Limitations and future directions

At present, ACE-DNV does account for all possible changes in the environment that may affect performance score, such as changes in lighting or the presence of obstructions. Future work could consider these factors to improve ACE-DNV’s robustness. In the present study, we trained and tested ACE-DNV using the only available public dataset containing recordings obtained during natural viewing. Therefore, our current results are specific to this dataset. Future work should train and test ACE-DNV on additional datasets with more recordings. Also, the imbalance in the recordings and occurrence of events can cause a bias in the prediction models. Deployment of models more robust to such potential bias can improve the performance score without the need to discard or replicate the samples for balancing.

Moreover, in this project, for the train-test split, we balanced the entire recordings before dividing these into train and test sets to gain insight into the underlying information in the classifier. However, for the purpose of performance evaluation, a more accurate approach would be to balance only the training set. We used the present approach to avoid significant variations in training and testing iterations and to assign identical importance to all categories. However, future research could concentrate on evaluating ACE-DNV with more data to mitigate differences in training iterations.

For that balancing in the train-test split, we aimed to maintain data cohesion by removing samples from the beginning of the recordings, minimizing the impact on event-level measures. Nevertheless, it is crucial to consider event-level data balancing as a necessary future improvement for this type of work. However, in leave-one-out, the train sets were balanced using our within-event random sample extractor, while the test recordings in the leave-one-out procedure were not balanced. This approach was adopted to more reliably evaluate the performance of ACE-DNV.

Another aspect to consider is that ACE-DNV’s extracted motion and similarity features are relative estimates (relative to other video frames) and their magnitude cannot be directly translated to real-world quantities. This implies that if future studies would apply ACE-DNV to additional datasets, its model may need to be retrained. In particular, this would be necessary if the size or quality of video- or eye-tracking signals is different from what it has been trained on.

Even though the feature importance histograms show how informative each feature was for the classification, more detailed investigation will be necessary to gain a deeper understanding of this. For instance, for the gaze patch similarity, investigating the potential impact of noise in the videos could inform about the robustness of our method.

The method learns to reproduce an individual labeler’s perspective by incorporating their bias into its prediction. This may or may not be desirable. Training the method on consensus labels could remove such a personalized bias. Alternatively, future research may consider adding unsupervised classification of the events which may result in more rigid prediction of events.

We assessed the impact of subjective data labeling by executing our method on labels with consensus from two labelers. However, we observed inconsistencies between leave-one-out and train-test split results. Consequently, we presented the detailed experiment in the Appendix section.

Conclusion

In conclusion, it is feasible to automatically classify gaze events made during natural viewing tasks based only on eye-movement data and video recorded by mobile eye trackers.
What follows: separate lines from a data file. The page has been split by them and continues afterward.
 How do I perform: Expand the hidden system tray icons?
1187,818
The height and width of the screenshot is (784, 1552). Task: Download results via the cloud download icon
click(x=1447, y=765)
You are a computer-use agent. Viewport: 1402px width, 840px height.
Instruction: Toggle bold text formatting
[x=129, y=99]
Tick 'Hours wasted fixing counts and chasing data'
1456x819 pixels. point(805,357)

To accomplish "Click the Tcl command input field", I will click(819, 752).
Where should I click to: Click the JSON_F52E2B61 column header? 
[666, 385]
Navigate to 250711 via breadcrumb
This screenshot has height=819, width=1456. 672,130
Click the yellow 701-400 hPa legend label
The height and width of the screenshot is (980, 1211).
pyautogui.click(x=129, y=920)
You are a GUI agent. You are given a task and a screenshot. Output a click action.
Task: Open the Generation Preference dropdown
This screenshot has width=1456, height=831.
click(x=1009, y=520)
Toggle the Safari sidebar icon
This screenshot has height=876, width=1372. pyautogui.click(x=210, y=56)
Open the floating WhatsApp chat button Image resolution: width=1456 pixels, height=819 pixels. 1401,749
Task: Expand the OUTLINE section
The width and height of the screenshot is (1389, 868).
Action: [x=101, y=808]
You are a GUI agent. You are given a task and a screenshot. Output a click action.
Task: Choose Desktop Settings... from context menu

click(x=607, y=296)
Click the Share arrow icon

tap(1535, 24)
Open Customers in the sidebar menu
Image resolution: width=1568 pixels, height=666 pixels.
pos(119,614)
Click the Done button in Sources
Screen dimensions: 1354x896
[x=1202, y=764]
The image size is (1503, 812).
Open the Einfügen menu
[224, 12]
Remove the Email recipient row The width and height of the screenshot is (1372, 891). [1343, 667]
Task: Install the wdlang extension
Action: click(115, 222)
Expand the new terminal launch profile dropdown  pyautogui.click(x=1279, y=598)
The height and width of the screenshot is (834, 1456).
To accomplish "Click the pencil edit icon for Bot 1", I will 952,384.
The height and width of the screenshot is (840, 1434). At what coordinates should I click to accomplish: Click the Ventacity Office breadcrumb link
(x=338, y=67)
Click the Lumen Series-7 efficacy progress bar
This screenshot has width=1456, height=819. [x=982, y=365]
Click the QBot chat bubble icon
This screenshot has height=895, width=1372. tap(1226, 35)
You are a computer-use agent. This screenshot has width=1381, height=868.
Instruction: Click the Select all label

Such a method can provide a potential solution for researchers and practitioners who are interested in analyzing scanning behavior in real-life tasks using gaze events. Our method is capable of classifying gaze events with a close to the inter-human labeler agreement scores, comparable with existing methods, and provides meaningful information on a given dataset. In addition, it is accessible to all users and can become a valuable tool for research and translational applications.